Michael O’Donnell hadn’t had a drink since the mid-eighties, and for good reason. 

His wife, Brenda, said that had he continued drinking the way he was their marriage would have ended 30 years ago.

“I said I wasn’t going to put up with it,” she said.  

“I couldn’t live like that anymore, it was too much.  He was a nasty drunk. “

Thirty years later, now in his 70s and battling prostate cancer, Michael was on the brink. 

Brenda had fallen seriously ill one evening and he had to rush his wife of 48 years into the Royal Melbourne. It was the final straw.

“I got back home and I was lost.  I was alone and I just didn’t know where to turn," he said.

"I rang Beyond Blue.  I rang a friend of ours who was in mental health but couldn’t get in touch with her.  I rang Carers Victoria to see if I could get somebody out to talk to me, and I couldn’t.   

“And that’s when I opened up the fridge and got a bottle of wine out.” 

A visiting friend happened to come to the door and caught him just in time.  The bottle ended up down the sink, “we had a bit of a talk and I thought I was alright.”

He wasn’t. Not only was Brenda’s prognosis grim, his own health had deteriorated markedly around the same time.

Diagnosed with prostate cancer in late 2000, he had been receiving steady treatment until it was discovered the lymph nodes on his groin had dramatically increased in size.

His first “blast”, as he calls it, of chemotherapy was on Monday 5 June.

The morning after the close call with the bottle, he kept an appointment to have a routine x-ray on his left knee at Werribee Mercy Hospital – the remnants of an old injury from his days playing for Oak Park under 17s.

“As I was walking out the hospital, there was an office there and I saw Harp (Hospital Admission Risk program).  I walked in there and I asked if I could speak to somebody regarding mental health.  They said, ‘who’s?’ And I said mine. “

“A lady named Bernadette came out and sat down alongside me.  She said, ‘what’s the problem’, and I don’t think I got three words out.  I just started crying. “

The decision to ask for help that day was the first step in getting himself well enough mentally to handle the battle that he and his wife are now facing.

It was also the first time he’d heard of the Western Bulldogs’ men’s health program, Sons of the West.

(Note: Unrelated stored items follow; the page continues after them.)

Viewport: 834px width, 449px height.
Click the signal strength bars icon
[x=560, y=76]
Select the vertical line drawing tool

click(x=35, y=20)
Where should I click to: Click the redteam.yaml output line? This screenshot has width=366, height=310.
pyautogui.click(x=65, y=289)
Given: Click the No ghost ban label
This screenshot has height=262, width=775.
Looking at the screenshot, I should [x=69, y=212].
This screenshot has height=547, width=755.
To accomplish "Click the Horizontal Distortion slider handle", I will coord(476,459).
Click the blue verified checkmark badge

“I had a couple of sessions with Bernadette and one day she came in and said to me, ‘have you ever heard of Sons of the West?’  I said, no.  She said, there’s a men’s group – I’ve been in touch with them and they have a thing of a Wednesday night in Werribee but, if you go along this Saturday, you’ll be able to sign up. Which I did.”

He’s a tough old bloke but he can’t help but get a little emotional when he talks about what the program has done for him in a short period of time.

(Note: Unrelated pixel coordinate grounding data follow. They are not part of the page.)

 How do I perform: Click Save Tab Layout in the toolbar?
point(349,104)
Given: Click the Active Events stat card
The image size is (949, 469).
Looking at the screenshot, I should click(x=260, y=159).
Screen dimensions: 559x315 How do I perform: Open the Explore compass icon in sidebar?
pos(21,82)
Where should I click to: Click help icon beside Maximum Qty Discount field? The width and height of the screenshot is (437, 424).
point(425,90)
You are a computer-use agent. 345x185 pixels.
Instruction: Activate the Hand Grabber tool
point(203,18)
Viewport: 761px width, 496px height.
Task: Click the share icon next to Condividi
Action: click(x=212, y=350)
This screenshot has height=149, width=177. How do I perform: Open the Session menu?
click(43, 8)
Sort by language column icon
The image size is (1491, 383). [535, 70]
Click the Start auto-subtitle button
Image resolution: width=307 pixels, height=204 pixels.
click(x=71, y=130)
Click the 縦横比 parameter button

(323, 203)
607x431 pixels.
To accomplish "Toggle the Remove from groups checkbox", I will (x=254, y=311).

“It was an incredible feeling to all of the sudden to have this network of support.  I felt pretty lonely with Brenda being so ill – running in and out of hospital,” he said.

“It’s just been a success story, really.  I really enjoy the company, the stories… It’s the best thing I’ve done in ages.”

When asked what may have happened to him had SOTW not come along he pauses for a long time. When he finally answers, his voice almost breaks.

“I hate to think.  I really do because if I had of hit the piss again… the mind boggles.  Brenda probably would have left me because she wasn’t going to put up with it anymore,” he said.

“I was just teetering on the edge and thank Christ I didn’t go over.”

To say Michael’s had a tough life is an understatement but his enthusiasm for the journey is back and he’s got a strong message for men who are thinking of signing up to SOTW:

“No maybe, get off your ass and go.  For the benefits that come out of it - the mateship, the camaraderie.”

“But mainly, my message is you’re not alone in the world.   Come down, we’ll look after you.”